Definire l'indefinito

di Roberta Pedrotti

A. Bruckner

sinfonie 6 e 9

R. Wagner

Siegfried-Idyll e Preludio al primo atto di Parsifal

direttore Andris Nelsons

Gewandhausorchester Leipzig

registrazione dal vivo al Gewandhaus di Lipsia, dicembre 2018

2 CD Deutsche Grammophon, 00289 483 6659, 2019

Wagner e Bruckner. Un binomio consacrato dalla venerazione che il giovane austriaco, tutto consacrato alla composizione sinfonica e sacra, nutriva per il "maestro dei maestri", viceversa concentrato più sulla teatralità totalizzante della musica. Lo scarto generazionale, il rispetto devoto del giovane ideale discepolo per il modello eletto contrappone, dunque, diversi terreni d'elezione, ma anche diversi percorsi formativi, tanto è erudito, caparbio, scaltrito nella dottrina Bruckner, quanto Wagner affina i suoi strumenti sul campo in modo meno organico, seguendo l'istinto, il genio, anche autodidatta. 

Nella sua registrazione dell'integrale delle sinfonie di Bruckner con la Gewandhausorchester, Andris Nelsons le accosta a pagine strumentali wagneriane, scelta naturalissima, ma nondimeno assai utile all'ascolto. In quest'ultimo cofanetto, la Sesta e la Nona sono precedute dal Siegfried-Idyll e dal preludio al primo atto di Parsifal, vale a dire una pagina intima, aurorale, ispirata dalla nascita del figlioletto e dedicata alla moglie, e l'apertura solenne dell'ultima opera, monumento sacrale della musica che plasma un tempo che si fa spazio; un richiamo al mondo epico e leggendario germanico, alle radici pagane della Tetralogia, e, viceversa, a un misticismo di marca cristiana, al mito del Graal e alla rigenerazione pasquale. Il cristianesimo di Parsifal, però, è solo in parte la religione di Bruckner, cattolico devotissimo là dove l'incontro di Wagner con la fede resta personale, filtrata dalla sua poetica, da riferimenti ideologici, spirituali, letterari diversi.
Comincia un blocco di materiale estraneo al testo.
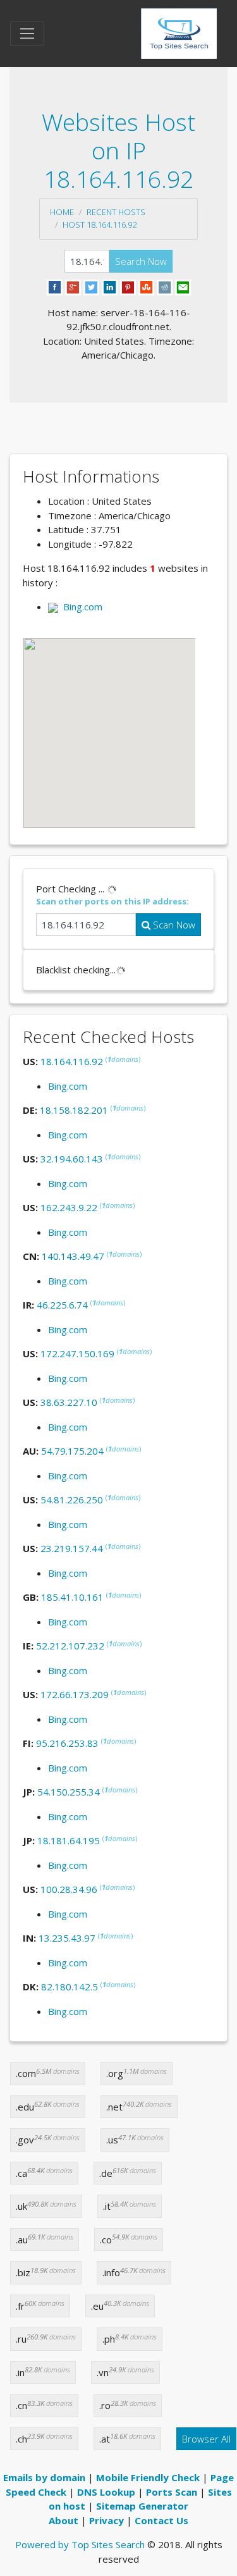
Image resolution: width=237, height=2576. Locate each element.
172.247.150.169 (77, 1353)
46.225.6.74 (62, 1304)
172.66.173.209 (74, 1694)
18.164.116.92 (71, 1061)
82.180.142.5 (69, 1986)
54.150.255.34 (68, 1791)
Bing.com (80, 606)
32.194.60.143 (71, 1158)
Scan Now (172, 924)
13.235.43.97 (67, 1938)
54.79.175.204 (72, 1451)
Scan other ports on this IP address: (112, 901)
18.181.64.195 (68, 1840)
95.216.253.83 (67, 1743)
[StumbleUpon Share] (146, 286)
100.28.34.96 (68, 1889)
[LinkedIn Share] (110, 286)
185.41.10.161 (72, 1597)
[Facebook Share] (55, 286)
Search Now (141, 261)
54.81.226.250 (71, 1499)
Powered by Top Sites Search (80, 2544)
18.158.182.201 (74, 1110)
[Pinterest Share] (128, 286)
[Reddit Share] (165, 286)
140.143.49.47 (73, 1256)
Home (62, 212)
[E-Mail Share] (183, 286)
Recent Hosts (116, 212)
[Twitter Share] (91, 286)
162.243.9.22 (68, 1207)
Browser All (206, 2438)
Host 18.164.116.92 (100, 224)
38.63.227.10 (68, 1402)
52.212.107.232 (70, 1645)
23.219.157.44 (71, 1548)
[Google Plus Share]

Rispecchiamenti e ribaltamenti fra Wagner e Bruckner sono accarezzati con sapienza fin dal Siegfried-Idyll, morbidissimo anche se eseguito in formazione sinfonica e non cameristica, grazie alla capacità di Nelsons di far emergere il calore intrinseco al suono della Gewandhausorchester. Un suono avvolgente di legni e ori antichi, che non scintilla sfacciato, ma si fonde dolcemente nel flusso della melodia infinita dell'Idillio. La sua eco è ben chiara nella maestà composta, per quanto autrevole, dell'incipit della Sesta di Bruckner e, via via, nell'incalzare, nell'intrecciarsi inesausto ma sempre cantabile dei temi. Quella costruzione frammentaria, s'iscrive in un'arcata coerente, s'incorpora nel velluto orchestrale, ma rimane anche sottilmente intelleggibile, sottotraccia, elemento costitutivo imprescindibile e propulsore. Ogni tassello dell'architettura bruckneriana va al suo posto, a confermare l'antica affinità elettiva con il complesso di Lipsia. Resta, sapientemente intrecciato in un solido disegno, un senso profondo di dolore, di turbamento, di ricerca inesausta di un'irraggiungibile perfezione, di tensione all'ideale che si compie nell'insieme, ma resta ad agitarsi nel particolare. Nelsons fa convivere benissimo finito e indefinito, appagamento e insoddisfazione, visibile e invisibile, elaborato e rimosso, con una gestione davvero ammirevole della tensione interna alle intere sinfonie. La sensazione non può che esaltarsi nella Nona, nella sinfonia tormentata e incompiuta dedicata «dem lieben Gott», il cui accostamento con il preludio dell'ultima opera di Wagner, con l'opera "cristiana" di Wagner, sembra non meno inevitabile e ancora una volta istigatore di pensieri sulla dialettica e lo sviluppo dei temi, sull'effondersi del discorso che in Parsifal delinea un'altra dimensione mistica e sacra, nella Nona la cerca, solenne ma inquieta, fino a dissolversi in quell'Adagio del terzo movimento, l'ultimo completato dall'autore, che sembra guardare a Bayreuth senza perdere il suo peculiare e perturbante intreccio di solidità compositiva e turbamento creativo, sempre avvolti nello splendore del suono della  Gewandhausorchester.